▶ Task goal: From the line that holds "The width and" to the last line below, retype everything exactly and nothing else; omit pictures.

+ + +

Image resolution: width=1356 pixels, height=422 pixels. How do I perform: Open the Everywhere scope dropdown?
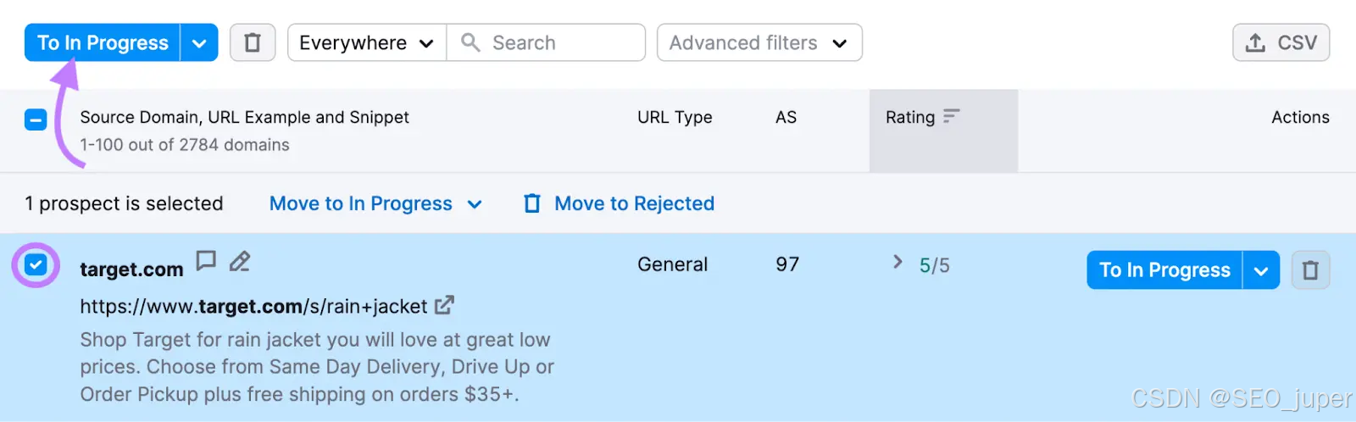(366, 42)
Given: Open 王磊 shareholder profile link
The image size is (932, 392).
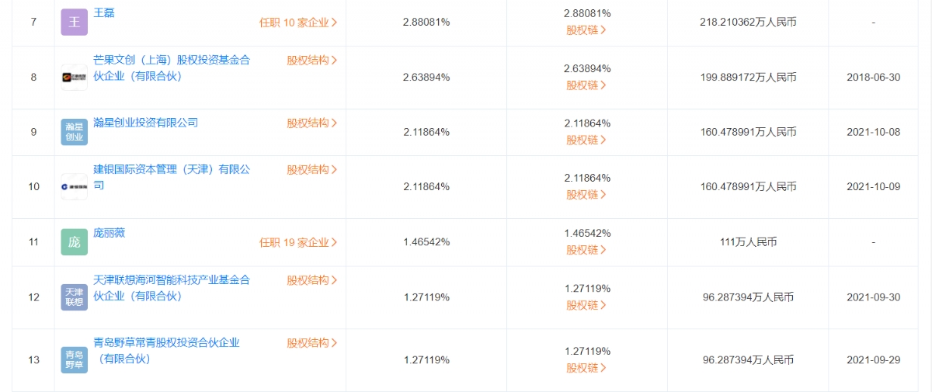Looking at the screenshot, I should tap(104, 13).
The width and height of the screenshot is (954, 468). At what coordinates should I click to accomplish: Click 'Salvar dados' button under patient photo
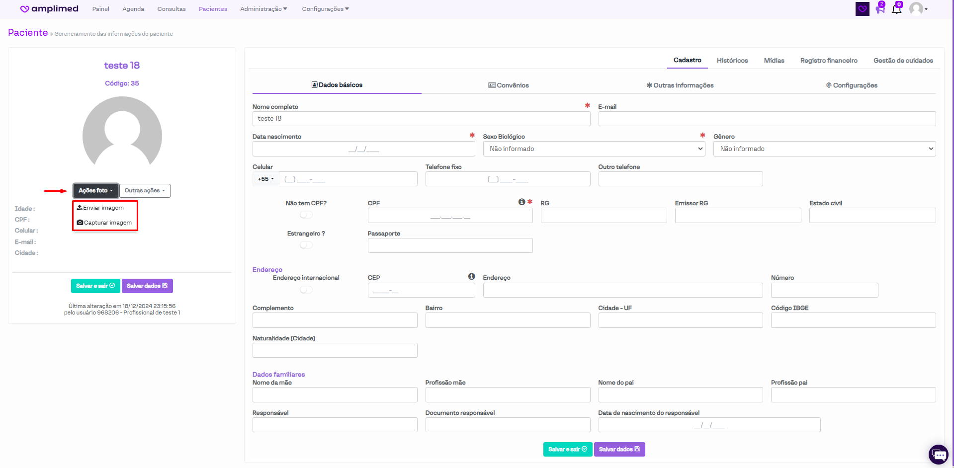[x=147, y=286]
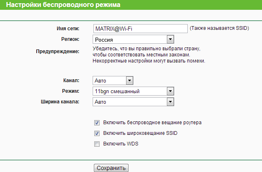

+ + +

▶ Output:
The width and height of the screenshot is (954, 468). At what coordinates should I click to accomplish: Click 'Salvar dados' button under patient photo
[x=147, y=286]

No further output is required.